MacGyver - Sure, he's just a regular guy with a good conscience and benevolent problem-solving tendencies, but he can also make a bazooka out of the contents of a waste paper basket. MacGyver's resourcefulness would come in great use after the zombie apocalypse, a world in which the best goods will be scavenged and cobbled together out of disgarded or depleted garbage.

The Tick - Big, dumb, strong and nigh invulnerable, the Tick could likely take on the entire zombie horde before lunch time with naught but his dogmaticly self-appointed awesomeness. If somehow the Tick became infected, it would quite possibly be the most unexaggeratably sweet end humanity could have hoped for.
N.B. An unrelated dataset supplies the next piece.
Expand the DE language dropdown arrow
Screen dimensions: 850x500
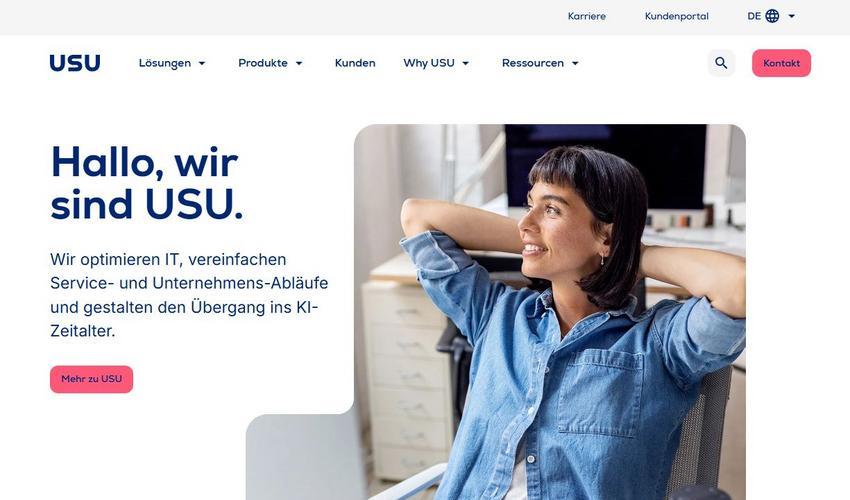pos(791,16)
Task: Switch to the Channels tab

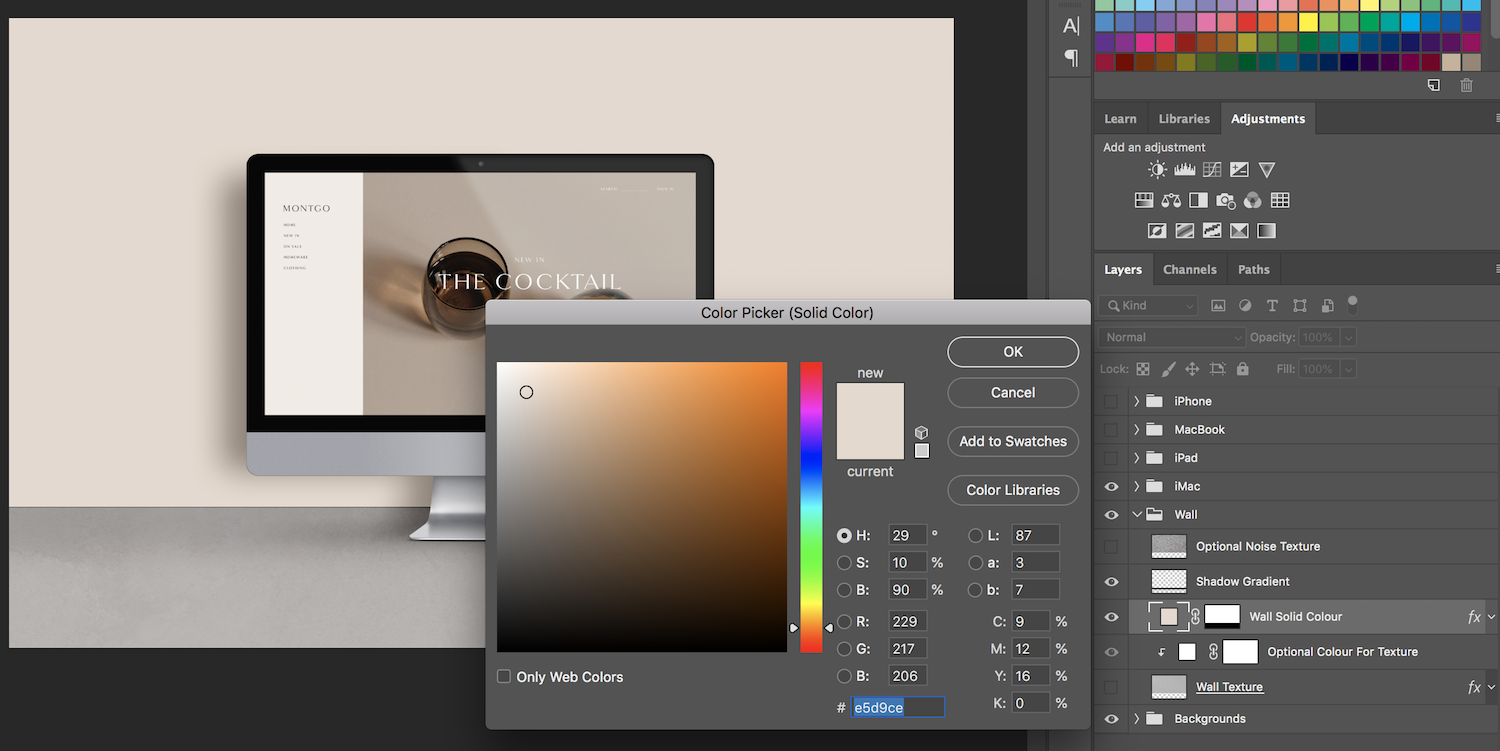Action: click(1189, 269)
Note: I omitted the Guyver, as it appeared redundant with MacGyver, and was just too damn cheesy.

Lady Lara Jones said...

Oh man. I have so much to say, but for now I will say this. Although I had not thought of Optimus Prime, he is obviously an extremely efficient choice for wiping out mass hordes of zombies. Terminator T-1,000 is another version of Terminator I hadn't considered but makes complete sense. I find it hilarious that we could imagine Optimus running over a whole bunch of zombies...
Also, Danicus' team would also provide some ridiculous dialogue. I can't see Ian's team fully communicating what with Hattori Honso speaking Japanese and the Predator not speaking english...but it would still be a pretty interesting group to watch in action nonetheless. Macgyver is just, well, awesome, and I appreciate Danicus' choice of 'real' person Richard Winters.
They are both pretty awesome teams, really.

Chris said...

I could see a Transformers spin-off where they have to stop Megtron from turning the whole world into zombies.

Road Warrior + Land of the Dead + Borg + Transforming Robots = Awesomeness. As long as it isn't directed by Micheal Bay.